In 2014, the Wall Street Journal sought information from federal courts on electronic-surveillance orders and found only six of 25 of the busiest district courts made public some records or released tallies of types of applications.
U.S. District Chief Judge Beryl A. Howell of the District last month disclosed electronic-surveillance requests made in 2012 in that court. The release for that year was arranged as part of a public records petition to unseal all government surveillance applications and orders in closed investigations that was brought by Vice News journalist Jason Leopold and joined by the Reporters Committee for Freedom of the Press.
The office of U.S. Attorney Channing D. Phillips of the District worked on the plan to disclose select information and said it agreed in principle that surveillance cases did not necessarily need to be permanently sealed.
The three unsealed District cases are related to a pending case against five defendants accused of heroin trafficking.
One still-sealed District case docket states that the request was denied by a judge on Feb. 14, 2012. Another sealed filing, on June 22, 2012, was docketed with the words, “ — v. United States of America,” suggesting that it led to litigation by a company or person challenging the government’s request.
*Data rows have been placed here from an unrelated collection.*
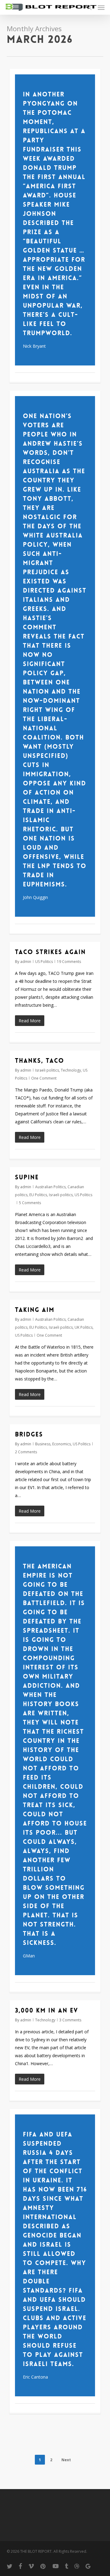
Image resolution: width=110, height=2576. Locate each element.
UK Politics (84, 1327)
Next (66, 2459)
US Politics (44, 961)
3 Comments (70, 2020)
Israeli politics (47, 1070)
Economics (61, 1444)
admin (25, 961)
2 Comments (26, 1452)
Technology (71, 1070)
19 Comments (69, 961)
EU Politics (38, 1194)
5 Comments (30, 1202)
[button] (101, 7)
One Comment (44, 1078)
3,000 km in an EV (46, 2010)
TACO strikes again (50, 952)
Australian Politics (50, 1186)
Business (42, 1444)
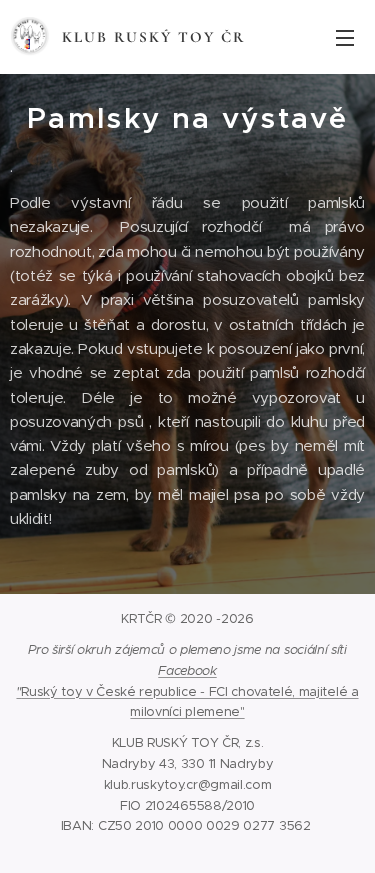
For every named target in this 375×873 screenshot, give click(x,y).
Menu (345, 37)
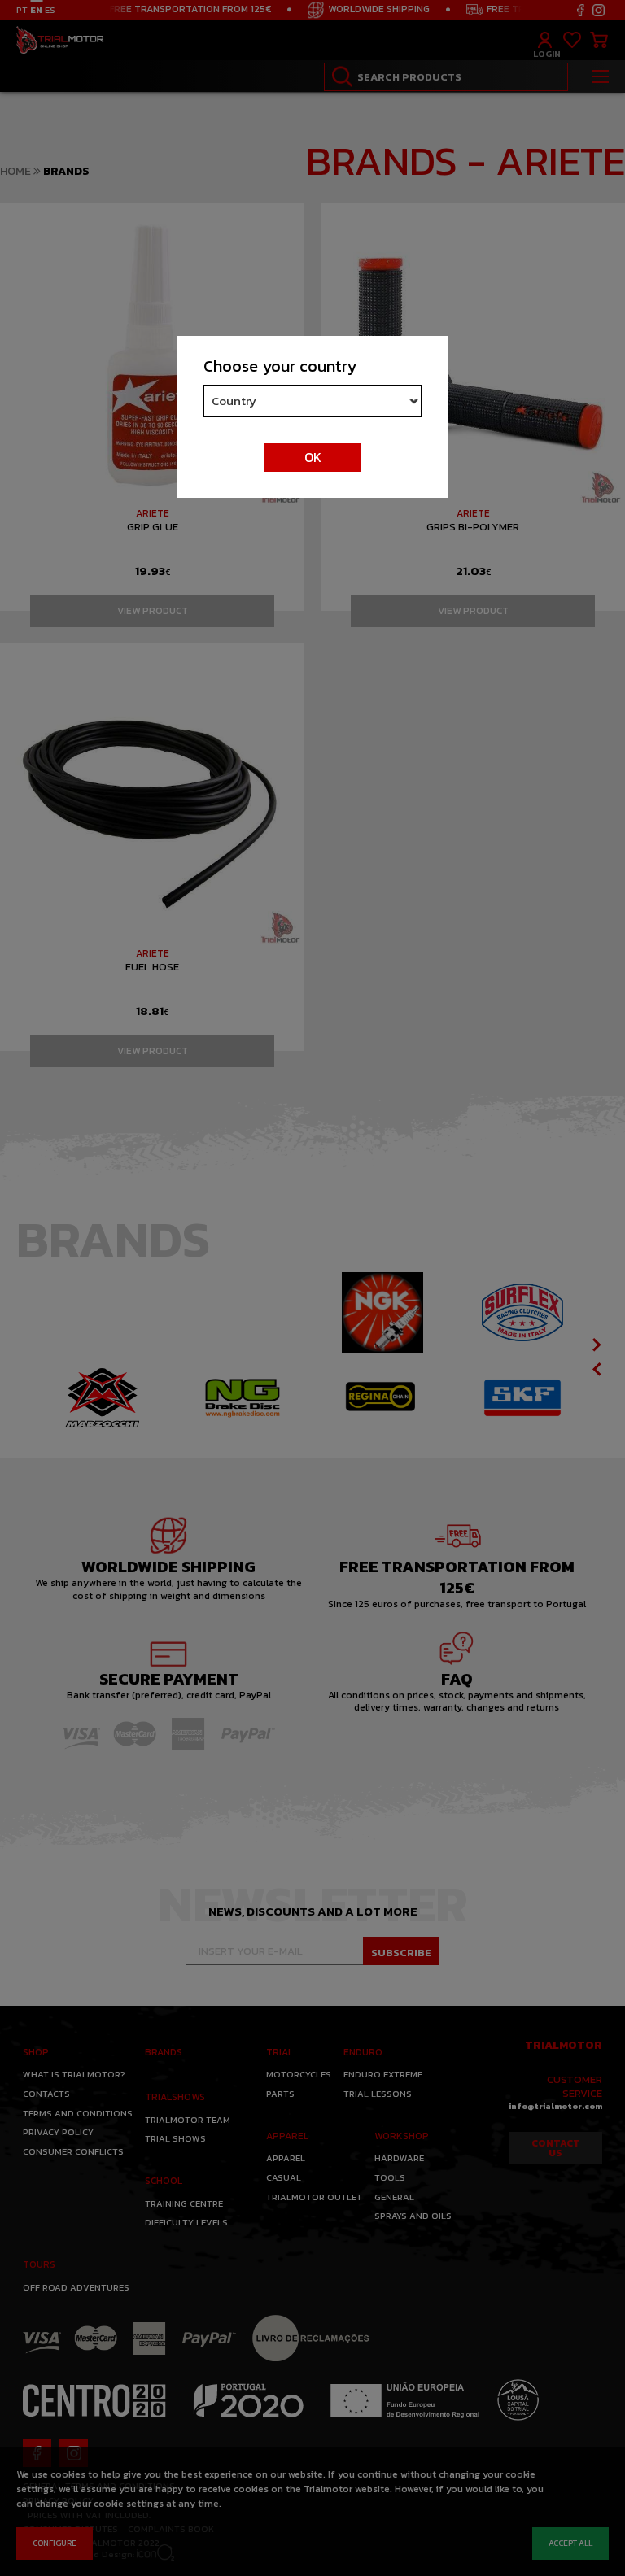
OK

U.S. Magistrate Theresa C. Buchanan in Virginia announced the change to the Alexandria court division’s docketing disclosure in 2011 after three individuals represented by the EFF and ACLU challenged a secret government attempt to track their Twitter communications, connection records and account information.
The government had allowed Twitter to notify the individuals of the request, which was part of a federal criminal investigation into the anti-secrecy group WikiLeaks’ role in a mass release of U.S. diplomatic documents. The request remains the only unsealed application listed in the Virginia records.
A pending court case before a federal judge in Maryland illustrates how disclosures may spark public debate.
The ACLU has asked the court to unseal the docket of a July 2013 search warrant in a national child pornography investigation. The ACLU says the warrant appeared to authorize the FBI to secretly place code, or malware, on all computers that logged in to an anonymous email service but could have captured information not only of suspects but also of individuals such as dissidents or journalists who also use the email service.
Carr said the warrant authorized access only to computers accessing specific email accounts and child porn websites on a specific hosting server, not all visitors, saying in a statement that “Any assertion otherwise is based on Internet rumour and not substantiated facts.”
The ACLU’s Kaufman said that, whether the warrant was broad and legally questionable or narrower, “the government should disclose it and related materials so the public can decide for itself whether this kind of operation was lawful or wise.”